Reinforcing particles within a flux are dispersed through a metal matrix osited into a crucible purged of air by infeed of argon gas during heating of the matrix to a melted state for completing particle dispersion by agitation before remelting thereof after solidification. The remelted matrix with the particles fully dispersed therein is then allowed to undergo sedimentation increasing particle concentration along a flat surface portion of the final product having increased wear resistance thereat.

Description

The present invention relates in general to synthesizing a metallic matrix composite having reinforcing particles therein.
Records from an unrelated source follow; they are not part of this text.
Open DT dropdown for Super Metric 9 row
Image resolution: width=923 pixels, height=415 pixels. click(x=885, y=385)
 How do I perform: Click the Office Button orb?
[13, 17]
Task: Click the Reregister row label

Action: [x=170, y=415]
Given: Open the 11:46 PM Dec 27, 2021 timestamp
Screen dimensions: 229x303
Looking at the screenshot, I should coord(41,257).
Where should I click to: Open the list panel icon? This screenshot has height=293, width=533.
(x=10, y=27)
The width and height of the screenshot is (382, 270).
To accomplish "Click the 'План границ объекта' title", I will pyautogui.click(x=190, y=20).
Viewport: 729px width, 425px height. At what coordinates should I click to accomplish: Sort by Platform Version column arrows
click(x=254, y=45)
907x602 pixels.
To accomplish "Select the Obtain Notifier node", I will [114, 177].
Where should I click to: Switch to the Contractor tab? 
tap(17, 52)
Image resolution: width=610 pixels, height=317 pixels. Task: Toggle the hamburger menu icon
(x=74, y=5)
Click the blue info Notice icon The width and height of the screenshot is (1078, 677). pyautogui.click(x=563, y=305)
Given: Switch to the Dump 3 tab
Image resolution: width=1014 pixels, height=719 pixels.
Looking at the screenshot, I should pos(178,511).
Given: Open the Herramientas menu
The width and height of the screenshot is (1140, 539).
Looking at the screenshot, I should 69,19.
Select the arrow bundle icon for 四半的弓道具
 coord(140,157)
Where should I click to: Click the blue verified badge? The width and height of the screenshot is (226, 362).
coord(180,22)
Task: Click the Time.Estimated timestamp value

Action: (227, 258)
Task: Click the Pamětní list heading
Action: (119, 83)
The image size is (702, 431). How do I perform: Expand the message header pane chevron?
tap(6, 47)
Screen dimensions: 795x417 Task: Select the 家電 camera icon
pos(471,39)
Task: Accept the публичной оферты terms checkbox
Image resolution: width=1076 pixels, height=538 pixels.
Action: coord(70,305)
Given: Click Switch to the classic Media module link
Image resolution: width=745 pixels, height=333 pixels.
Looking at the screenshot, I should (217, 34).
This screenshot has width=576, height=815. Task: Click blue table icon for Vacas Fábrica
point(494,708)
BACKGROUND OF THE INVENTION
The synthesis of composite materials, such as a metal matrix with a reinforcing particles therein, by centrifugal casting is already known, as disclosed for example in U.S. Pat. No. 5,025,849 to Karmarkar et al. The centrifugal casting process is effective to provide improved wear resistance, which is however limited to symmetrical formations of the composite product due to the centrifugal force associated with the casting process. It is therefore an important object of the present invention to provide a process for synthesizing a composite product from a metal matrix with reinforcing particles therein, so as to improve wear resistance with respect to a nonsymmetrical portion of the product such as a flat surface thereon.
SUMMARY OF THE INVENTION
In accordance with the present invention, a metal matrix composite, such as an ingot of a metal alloy reinforced with carbide reinforcing particles is synthesized without centrifugal casting. Initially, the carbide particles are dispersed within the metal matrix while undergoing inductive heating to a molten state. After the melt undergoes agitation to optimize dispersion of the carbide particles, it is allowed to be cooled to room temperature until solidified. The crucible within which initial heating and agitation occurs is purged of air by infeed of argon gas prior to introduction and dispersion of the particles, and during subsequent remelting of the metal matrix with the particles dispersed therein following solidification. When remelted, the mixture of metal matrix and particles is allowed to undergo sedimentation by settling of the carbide particles so as to form a noticeably higher particulate concentration within the composite to increase wear resistance along a flat surface portion thereof.
BRIEF DESCRIPTION OF DRAWING
A more complete appreciation of the invention and many of its attendant advantages will be readily appreciated as the same becomes better understood by reference to the following detailed description when considered in connection with the accompanying drawing wherein:
FIG. 1 is a block diagram depicting the composite synthesis process of the present invention; and
FIG. 2 is a partial section view of apparatus through which the process diagrammed in FIG. 1 may be performed.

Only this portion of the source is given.